Será que a dor psicológica pode ser tratada como a dor física? Essa dúvida foi levantada por pesquisadores canadenses, que, para respondê-la, contaram com a ajuda de um remédio muito conhecido: o paracetamol. O analgésico teve a fórmula testada para servir como tratamento de problemas de fundo social, como o sofrimento causado pela morte de uma pessoa próxima. Os resultados da pesquisa indicam que a resposta ao questionamento que provocou o estudo pode ser positiva.
O experimento foi feito por dois professores da Universidade de Columbia (EUA) e publicado recentemente na revista Psychological Science. O líder do estudo, Daniel Randles, explica que o paracetamol foi escolhido por conta de resultados de pesquisas anteriores mostrando que o córtex cingulado dorsal anterior (DACC, pela sigla em inglês), área do cérebro responsável por sentimentos de rejeição social e de frustração, foi inibido pelo uso da substância.
- Usamos esse primeiro projeto como base.
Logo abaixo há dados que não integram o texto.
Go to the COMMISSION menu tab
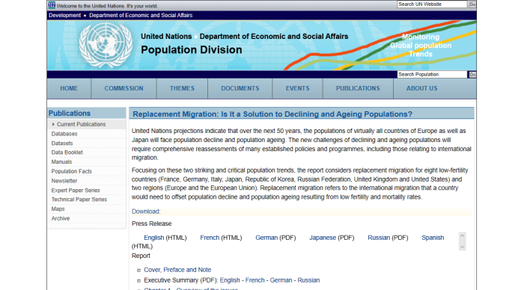click(124, 88)
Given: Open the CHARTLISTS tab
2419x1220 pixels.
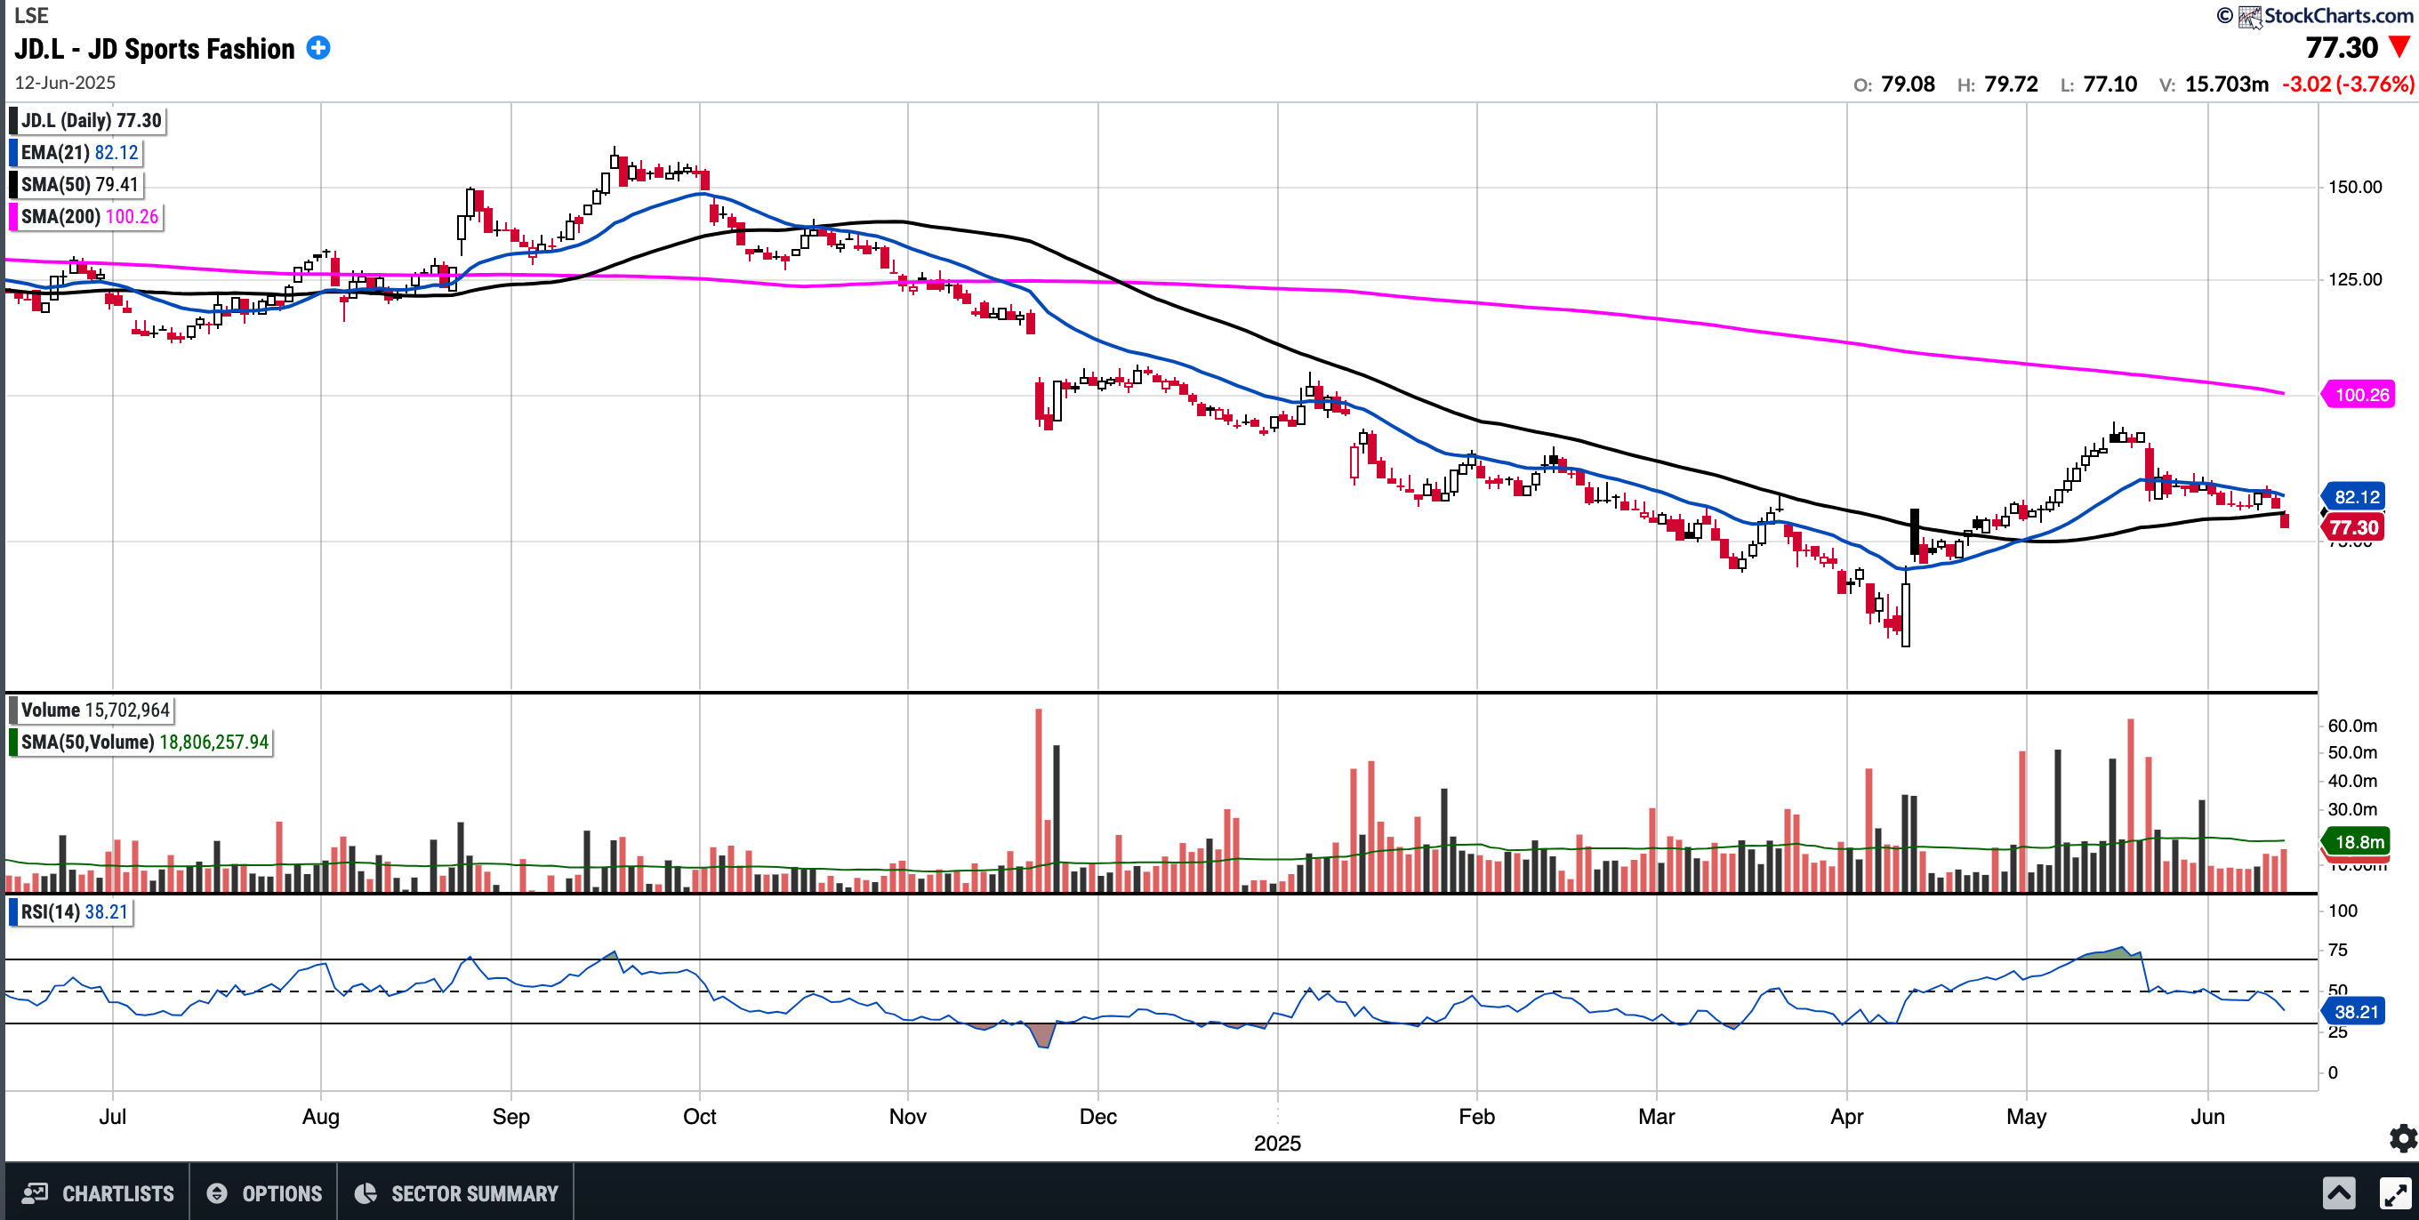Looking at the screenshot, I should (117, 1194).

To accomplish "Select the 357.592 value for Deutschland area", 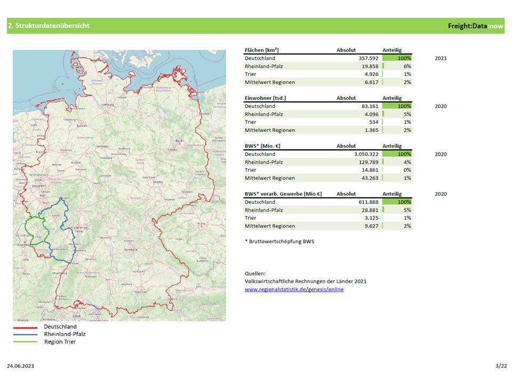I will click(367, 58).
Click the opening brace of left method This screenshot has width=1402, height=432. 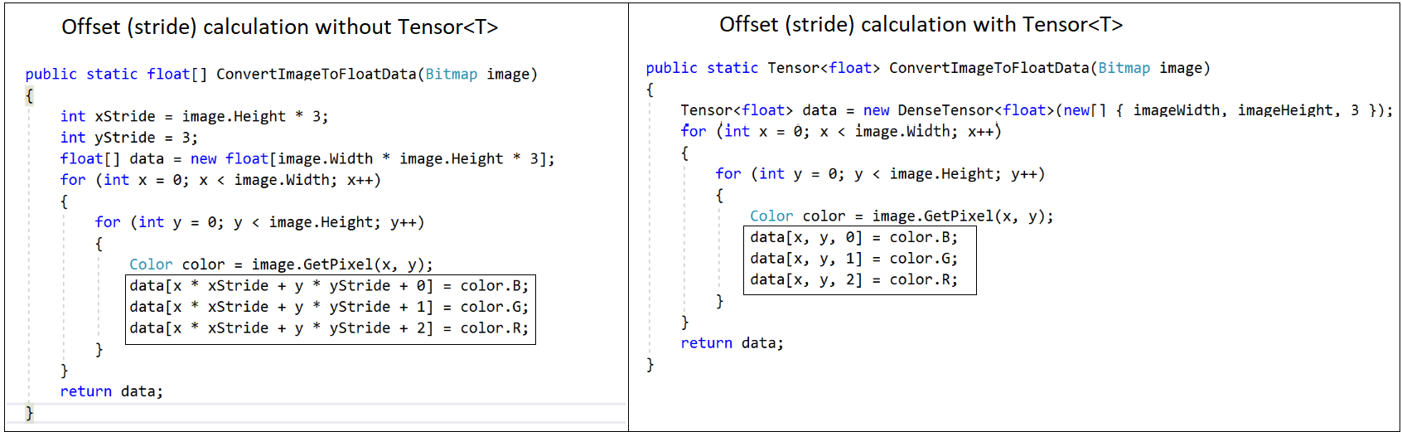pos(30,95)
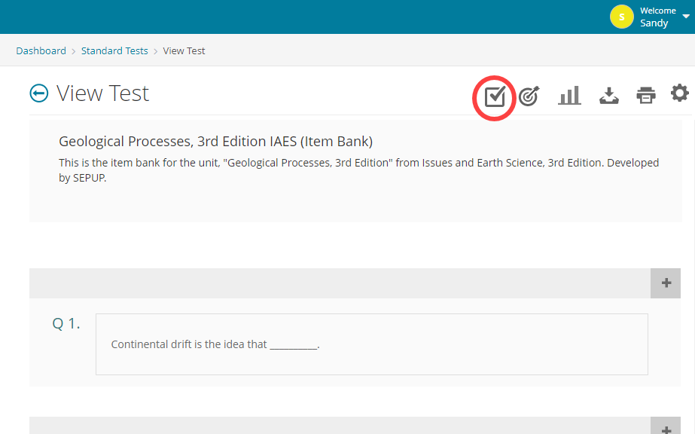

Já que o DACC também é suspeito de ser importante para a sensação de incerteza ou de confusão, queríamos ir mais a fundo, provocar esses sentimentos e saber se, ao tomar o remédio, os pacientes sofreriam mudanças significativas - conta Randles.
Os cientistas selecionaram estudantes de psicologia de diversos países e os separaram em dois grupos: o primeiro recebeu uma cápsula com 1g de paracetamol, o outro, com 1g de açúcar (placebo). Todos os participantes responderam a um questionário em que descreveram o que aconteceria com o corpo deles após a morte ou fizeram um texto sobre uma dor de dente. O grupo também teve que ler um boletim de ocorrência fictício de uma prostituta, e, como tarefa, determinar qual a fiança deveria ser paga por ela para ser solta.
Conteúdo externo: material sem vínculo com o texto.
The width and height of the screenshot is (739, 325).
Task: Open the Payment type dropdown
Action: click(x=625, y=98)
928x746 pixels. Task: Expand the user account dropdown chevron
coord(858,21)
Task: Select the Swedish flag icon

O resultado encontrado pelos pesquisadores foi o esperado: as pessoas que tinham tomado o paracetamol descreveram a primeira tarefa de forma mais positiva e deram penas mais brandas à prostituta.
- Estávamos interessados em saber como as pessoas respondem à angústia existencial, e sabemos que essa angústia está associada a uma ativação no DACC. Acreditamos que a ação do paracetamol nessa região foi a responsável por esse resultado - complementa o coautor do estudo, o professor do Instituto de Psicologia da Universidade de Columbia Steven Heine.
Para confirmar os resultados, os professores fizeram um novo teste, semelhante ao primeiro. Os voluntários assistiram a pequenos vídeos, um deles com um título surrealista, Coelhos, de David Lynch, para provocar angústia e confusão.
- Utilizamos outras pesquisas que apontaram o tema surrealista como um agente provocante de desconforto nas pessoas - justifica Randles.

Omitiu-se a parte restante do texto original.